Someone needs to tell Epic they don’t need to try so hard when they unveil new games, although it is certainly appreciated. I was already salivating over the possibilities of Bulletstorm when the first screenshots hit and I saw it was being developed by People Can Fly. Then, they reveal the first trailer and go ahead and add “Wish” by Nine Inch Nails as the soundtrack for it. Game Designer and Epic spokesman, Cliff Bleszinski is describing it as the “Burnout of shooters with a little bit of Duke Nukem and a little bit of Firefly/Serenity.” Needless to say, I’m sold. You may need a bit more info though.
This isn’t just another FPS. I’m going to go ahead and guess most of you didn’t play People Can Fly’s first game, Painkiller. Anyone who did, doesn’t need any convincing after playing it and seeing that trailer. Painkiller is the closest the FPS genre has come to having a true modern (sorry Serious Sam) sequel to DOOM 2. People Can Fly took us back to the days of endless hordes of enemies on top of hellish environments with ridiculous weaponry. Mindless, fun, and brutal action was a nice change of pace then, just as it is absolutely necessary change today as more and more “smart shooters” hit the market. Sure, Painkiller was a bit rough around the edges, but that’s just where the partnership with Epic is going to pay off. Epic has really stepped it up this generation with both the Gears of War series and their support of their Unreal Engine 3 engine contributing to some of the most memorable game experiences to date. Together with People Can Fly’s creativity, expect to find a new Unreal Engine 3 experience. If you have any doubts, check out Epic’s last collaborative masterpiece – Shadow Complex.
What I’m most excited about with Bulletstorm, is in its promise to combine the senseless chaotic action with some skill based rewards. As the game’s producer, Tanya Jessen, puts it “you do cool shit, you get cool shit, so you can do even more cool shit.” The stylistic approach to naming these skill shots and displaying them on screen as they are completed, should add to the arcade feel and keep the gamer aware of when they are pulling off some “cool shit” so they can keep doing “even more cool shit.”

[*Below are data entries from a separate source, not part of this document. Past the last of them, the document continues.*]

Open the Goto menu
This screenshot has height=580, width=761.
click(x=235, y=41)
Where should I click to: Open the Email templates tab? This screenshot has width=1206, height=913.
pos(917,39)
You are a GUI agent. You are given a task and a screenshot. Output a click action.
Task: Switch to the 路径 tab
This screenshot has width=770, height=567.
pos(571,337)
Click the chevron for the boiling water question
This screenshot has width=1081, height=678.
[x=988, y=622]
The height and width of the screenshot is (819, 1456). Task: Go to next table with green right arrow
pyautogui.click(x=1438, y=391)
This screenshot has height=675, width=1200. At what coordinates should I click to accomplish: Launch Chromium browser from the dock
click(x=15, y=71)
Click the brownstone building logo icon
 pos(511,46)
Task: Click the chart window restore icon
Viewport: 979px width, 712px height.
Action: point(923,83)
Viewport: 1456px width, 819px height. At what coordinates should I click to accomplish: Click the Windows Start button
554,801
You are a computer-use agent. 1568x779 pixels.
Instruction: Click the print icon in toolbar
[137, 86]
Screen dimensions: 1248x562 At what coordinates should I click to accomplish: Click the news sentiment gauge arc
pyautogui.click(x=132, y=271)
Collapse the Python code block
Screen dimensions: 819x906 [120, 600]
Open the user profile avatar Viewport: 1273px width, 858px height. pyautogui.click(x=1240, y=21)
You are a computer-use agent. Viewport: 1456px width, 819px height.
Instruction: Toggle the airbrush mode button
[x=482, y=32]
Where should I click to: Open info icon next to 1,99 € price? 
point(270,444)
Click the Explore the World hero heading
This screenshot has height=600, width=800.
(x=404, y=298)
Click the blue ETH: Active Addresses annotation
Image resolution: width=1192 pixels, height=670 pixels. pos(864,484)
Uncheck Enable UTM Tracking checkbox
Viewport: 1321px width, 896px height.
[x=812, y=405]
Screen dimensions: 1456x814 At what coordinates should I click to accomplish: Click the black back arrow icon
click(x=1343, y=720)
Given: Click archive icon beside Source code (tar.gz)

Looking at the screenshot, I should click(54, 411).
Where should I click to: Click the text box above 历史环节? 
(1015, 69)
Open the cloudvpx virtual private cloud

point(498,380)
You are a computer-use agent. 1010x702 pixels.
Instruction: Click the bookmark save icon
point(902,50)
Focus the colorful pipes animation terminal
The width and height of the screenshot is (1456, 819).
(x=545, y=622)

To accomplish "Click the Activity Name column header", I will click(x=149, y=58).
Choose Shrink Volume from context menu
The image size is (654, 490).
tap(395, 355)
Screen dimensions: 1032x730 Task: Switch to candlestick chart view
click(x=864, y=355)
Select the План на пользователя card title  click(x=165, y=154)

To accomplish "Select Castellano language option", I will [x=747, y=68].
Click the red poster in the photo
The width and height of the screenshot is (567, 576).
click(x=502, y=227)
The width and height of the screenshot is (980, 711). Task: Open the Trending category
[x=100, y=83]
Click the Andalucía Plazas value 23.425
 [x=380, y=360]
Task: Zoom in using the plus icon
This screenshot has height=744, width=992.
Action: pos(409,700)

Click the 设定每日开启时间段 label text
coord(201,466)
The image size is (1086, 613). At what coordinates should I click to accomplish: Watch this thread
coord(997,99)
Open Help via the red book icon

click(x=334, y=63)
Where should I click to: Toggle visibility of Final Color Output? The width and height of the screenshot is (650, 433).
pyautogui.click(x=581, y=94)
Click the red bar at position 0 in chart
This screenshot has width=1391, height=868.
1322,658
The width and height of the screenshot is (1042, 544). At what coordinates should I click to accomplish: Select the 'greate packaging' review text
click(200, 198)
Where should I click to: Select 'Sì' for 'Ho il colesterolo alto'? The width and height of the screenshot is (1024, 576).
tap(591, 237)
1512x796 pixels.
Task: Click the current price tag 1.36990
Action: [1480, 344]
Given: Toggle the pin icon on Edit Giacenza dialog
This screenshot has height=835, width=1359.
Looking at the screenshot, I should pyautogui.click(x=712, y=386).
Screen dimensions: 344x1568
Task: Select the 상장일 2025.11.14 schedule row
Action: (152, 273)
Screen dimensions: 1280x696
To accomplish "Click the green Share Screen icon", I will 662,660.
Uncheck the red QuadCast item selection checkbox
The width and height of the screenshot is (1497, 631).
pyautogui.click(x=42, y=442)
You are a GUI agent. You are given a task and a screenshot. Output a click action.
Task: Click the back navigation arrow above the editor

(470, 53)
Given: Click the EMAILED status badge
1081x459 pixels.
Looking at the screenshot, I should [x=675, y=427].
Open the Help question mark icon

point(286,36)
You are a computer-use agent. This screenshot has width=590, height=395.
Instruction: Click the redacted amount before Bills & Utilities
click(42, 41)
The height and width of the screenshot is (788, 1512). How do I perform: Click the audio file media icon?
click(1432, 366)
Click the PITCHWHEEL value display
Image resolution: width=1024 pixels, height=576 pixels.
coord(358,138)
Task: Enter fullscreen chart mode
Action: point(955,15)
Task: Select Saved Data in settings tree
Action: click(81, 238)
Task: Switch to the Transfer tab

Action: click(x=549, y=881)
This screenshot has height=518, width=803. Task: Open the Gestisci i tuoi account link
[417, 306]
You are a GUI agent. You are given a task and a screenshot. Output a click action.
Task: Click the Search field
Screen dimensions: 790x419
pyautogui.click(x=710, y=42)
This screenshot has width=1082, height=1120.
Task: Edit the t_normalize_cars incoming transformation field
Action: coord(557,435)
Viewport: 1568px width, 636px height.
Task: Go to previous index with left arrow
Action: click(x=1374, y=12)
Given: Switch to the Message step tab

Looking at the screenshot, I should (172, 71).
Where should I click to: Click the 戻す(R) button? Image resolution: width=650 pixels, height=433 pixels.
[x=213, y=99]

Another subtle feature that caught my attention, was just how colorful the game world looks. The Gears’ games and Unreal 3 engine games have a legacy of swimming in a sea of brown. It’s nice to see an Epic game with some vibrant colors and style, and good for them to have this example to show that not all Unreal Engine 3 games have to look the same.
We are still a ways off from the release of Bulletstorm (Q1 2011 – Xbox 360, PS3, PC), so hopefully Epic can follow through on the promise of this initial marketing blitz. Personally though – In Cliffy B, I trust.